Mrs. Ochiltree had not observed her niece's approach, nor did she look up when William drew near. Her eyes were closed, and she would let her head sink slowly forward, recovering it now and then with a spasmodic jerk.
"Colonel Ochiltree," she muttered, "was shot at the battle of Culpepper Court House, and left me a widow for the second time. But I would not have married any man on earth after him."
"Mis' Ochiltree!" cried William, raising his voice, "oh, Mis'
Ochiltree!"
"If I had found a man,—a real man,—I might have married again. I did not care for weaklings. I could have married John Delamere if I had wanted him. But pshaw! I could have wound him round"—
"Go round to the kitchen, William," interrupted Mrs. Carteret impatiently, "and tell Aunt Dinah to come and wake her up."

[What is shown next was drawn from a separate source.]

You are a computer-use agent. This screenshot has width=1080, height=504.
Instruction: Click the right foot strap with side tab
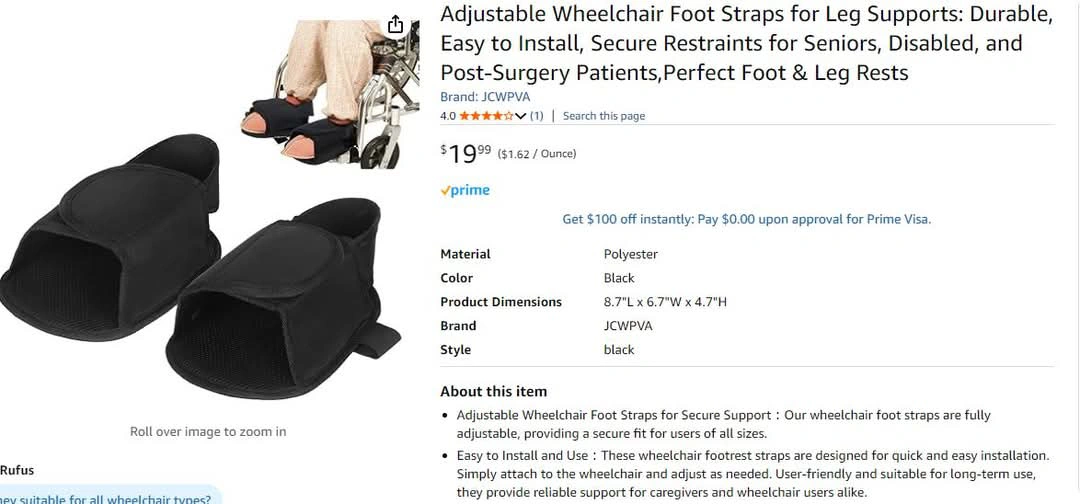point(283,298)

William returned in a few moments with a fat, comfortable looking black woman, who curtsied to Mrs. Carteret at the gate, and then going up to her mistress seized her by the shoulder and shook her vigorously.
"Wake up dere, Mis' Polly," she screamed, as harshly as her mellow voice would permit. "Mis' 'Livy wants you ter go drivin' wid 'er!"
"Dinah," exclaimed the old lady, sitting suddenly upright with a defiant assumption of wakefulness, "why do you take so long to come when I call? Bring me my bonnet and shawl. Don't you see my niece waiting for me at the gate?"
"Hyuh dey is, hyuh dey is!" returned Dinah, producing the bonnet and shawl, and assisting Mrs. Ochiltree to put them on.
Leaning on William's arm, the old lady went slowly down the walk, and was handed to the rear seat with Mrs. Carteret.